Strong Quality standards:
I.T.D.L. Toners are manufactured and examined under strict quality control standards.
At each critical stage of production every batch is subjected to rigorous testing
before being released by the company’s Quality Assurance Dept. Various important
key parameters of toners such as particle size & size distribution, tribo-change,
relative dielectric constant, specific DC resistivity, flow ability, melt flow index,
magnetic properties, etc. are evaluated and tightly controlled. The quality controls
of the products also include long term tests concerning copy quality, compatibility,
influence on the function and maintenance of the copier and printer. Hence company’s
product is most preferred products compare to china and surat manufactured products,
Normally ITDL products are sold at Rs 700/kg in branded segment compare to 600/kg
by Surat manufacturers and Rs 450/kg by Chinese manufacturers.
Strong Client base:
The Company manufactures compatible toners for use in Brother, Canon, Toshiba, Hewlett-Packard,
Kip, Panasonic, Ricoh, Konica Minolta, Kyocera Mita, Lexmark, Samsung, Sharp and
Xerox. It distributes its products through brand such as Supremo. ITDL exports toners
to more than 30 countries across the world. Companies have plans to increase their
presence in the Russian and Ukrainian markets, for which they are planning to hire
a local representatives present in those markets.
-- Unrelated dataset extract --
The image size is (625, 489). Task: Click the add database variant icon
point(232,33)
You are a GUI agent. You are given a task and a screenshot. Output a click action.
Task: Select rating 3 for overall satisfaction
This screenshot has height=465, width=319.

Over the last 5 the company has increased its PAT at CAGR of 27%. EBITDA margins
have expanded sharply from 14% in FY09 to 24.6% in FY14. Company’s products are
higher in prices with range of 25-35%.. Another reason for the company for strong
bottom line growth is scale benefits as there is a sharp decline in other costs
and employee costs. The company also gets some tax benefit in their Sitarganj Plant
in Uttarakhand. With cash and cash equivalent of Rs 51.20/ share which is more than
48% of current market share, Company is cash rich company with no debts in book.
Company is generating strong operating cashflow of Rs 19.42 crores and with ROCE
of 33.19% and ROE of 29.45%. Hence Company has very strong financials compare to
its peers in industry.
The few concern, we have is that in spite of making decent profit, the company is
not paying dividend and majority of profit is generated at subsidiary level where
parent company has 51% stake. Also, most of the revenues (almost 100%) are coming
from export, and hence frequent and wide fluctuations in foreign currency and tough
competition in the international market continues to be a challenge for your company.